The CockroachDB JDBC driver wraps the PostgreSQL driver and offers performance optimizations that are transparent towards applications.

Article series on the JDBC driver:

Introduction

This article will highlight one specific optimization feature, namely, batch DML rewrites for bulk operations using FROM clause with array unnesting. It's a mouthful, but conceptually it's a transparent rewrite at the driver level of batch DML updates like:

UPDATE product SET inventory=?, price=? WHERE id=1
UPDATE product SET inventory=?, price=? WHERE id=2
UPDATE product SET inventory=?, price=? WHERE id=3
...

Which can be collapsed to a single update statement using FROM:

UPDATE product SET inventory=data_table.new_inventory, price=data_table.new_price 
FROM (select unnest(?) as id, unnest(?) as new_inventory, unnest(?) as new_price) as data_table WHERE product.id=data_table.id

This will dramatically improve the performance for bulk operations that send a series of non-aggregated UPDATEs to independent rows. It's also not limited to UPDATEs either and can also rewrite INSERT and UPSERT statements.
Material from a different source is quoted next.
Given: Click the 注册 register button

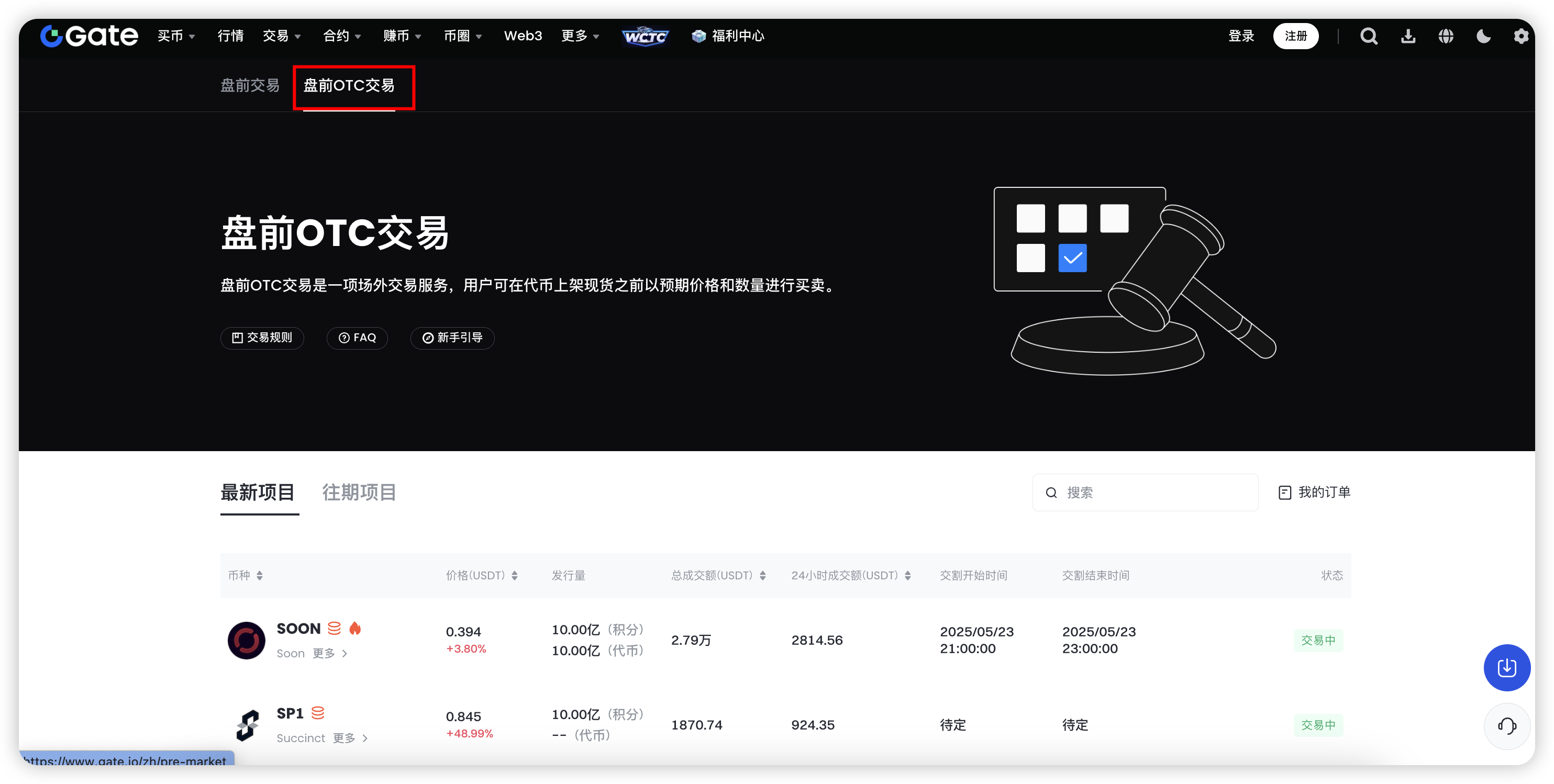Looking at the screenshot, I should click(1295, 36).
This may also improve performance since it allows for higher batch sizes than 128 which is the soft limit in the pgJDBC driver for rewriting INSERTs.
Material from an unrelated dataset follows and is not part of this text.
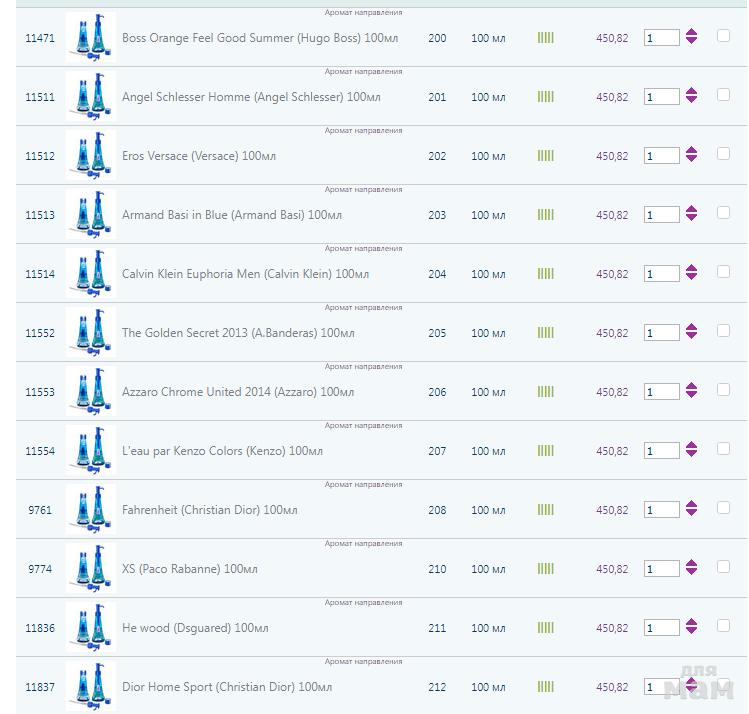
Task: Check the box for He wood (Dsguared)
Action: point(723,626)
Consider the following example schema:

create table if not exists product
(
    id        uuid           not null default gen_random_uuid(),
    inventory int            not null,
    name      varchar(128)   not null,
    price     numeric(19, 2) not null,
    sku       varchar(128)   not null unique,
    primary key (id)
);

Next, let's add a few rows:

insert into product (inventory,name,price,sku)
values (10, 'A', 12.50, gen_random_uuid()),
       (10, 'B', 13.50, gen_random_uuid()),
       (10, 'C', 14.50, gen_random_uuid()),
       (10, 'D', 15.50, gen_random_uuid());

select inventory,name,price,sku from product order by name;

The listed result is equivalent to the next statement, the only difference being its temp data:

select unnest(ARRAY[10, 10, 10, 10]) as inventory,
       unnest(ARRAY['A', 'B', 'C', 'D']) as name,
       unnest(ARRAY[12.50, 13.50, 14.50, 15.50]) as price,
       unnest(ARRAY[gen_random_uuid(),
                    gen_random_uuid(),
                    gen_random_uuid(),
                    gen_random_uuid()]) as sku
order by name;

The unnest function uses arrays to generate a temporary table with each array representing a column. Now, let's flip this over to INSERT into FROM:

insert into product (inventory,name,price,sku)
(select unnest(ARRAY[10, 10, 10, 10]) as inventory,
        unnest(ARRAY['A', 'B', 'C', 'D']) as name,
        unnest(ARRAY[12.50, 13.50, 14.50, 15.50]) as price,
        unnest(ARRAY[gen_random_uuid(),
                     gen_random_uuid(),
                     gen_random_uuid(),
                     gen_random_uuid()]) as sku);

That will create four new products out of the contents of the arrays. When put into a JDBC-prepared statement context:

try (PreparedStatement ps = connection.prepareStatement(
        "INSERT INTO product(id,inventory,price,name,sku)"
                + " select"
                + "  unnest(?) as id,"
                + "  unnest(?) as inventory, unnest(?) as price,"
                + "  unnest(?) as name, unnest(?) as sku")) {
    // chunks is a segmented stream of products
    chunks.forEach(chunk -> {
        List<Integer> qty = new ArrayList<>();
        List<BigDecimal> price = new ArrayList<>();
        List<UUID> ids = new ArrayList<>();
        List<String> name = new ArrayList<>();
        List<String> sku = new ArrayList<>();

        chunk.forEach(product -> {
            ids.add(product.getId());
            qty.add(product.getInventory());
            price.add(product.getPrice());
            name.add(product.getName());
            sku.add(product.getSku());
        });

        try {
            ps.setArray(1, ps.getConnection().createArrayOf("UUID", ids.toArray()));
            ps.setArray(2, ps.getConnection().createArrayOf("BIGINT", qty.toArray()));
            ps.setArray(3, ps.getConnection().createArrayOf("DECIMAL", price.toArray()));
            ps.setArray(4, ps.getConnection().createArrayOf("VARCHAR", name.toArray()));
            ps.setArray(5, ps.getConnection().createArrayOf("VARCHAR", sku.toArray()));

            ps.executeLargeUpdate();
        } catch (SQLException e) {
            throw new RuntimeException(e);
        }
    });
}

This is technically equivalent to using addBatch() or executeLargeBatch() with the important difference that it requires the pgJDBC driver's reWriteBatchedInserts to be set to true.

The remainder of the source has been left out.